◆ **The problem**
Print every record exactly.

___ Input material ___

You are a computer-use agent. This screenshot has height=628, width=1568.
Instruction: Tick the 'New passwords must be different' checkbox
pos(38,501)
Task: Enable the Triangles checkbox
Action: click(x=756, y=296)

___

◆ **Exercise solution**
You are a computer-use agent. This screenshot has height=628, width=1568.
Instruction: Tick the 'New passwords must be different' checkbox
pos(38,501)
Task: Enable the Triangles checkbox
Action: click(x=756, y=296)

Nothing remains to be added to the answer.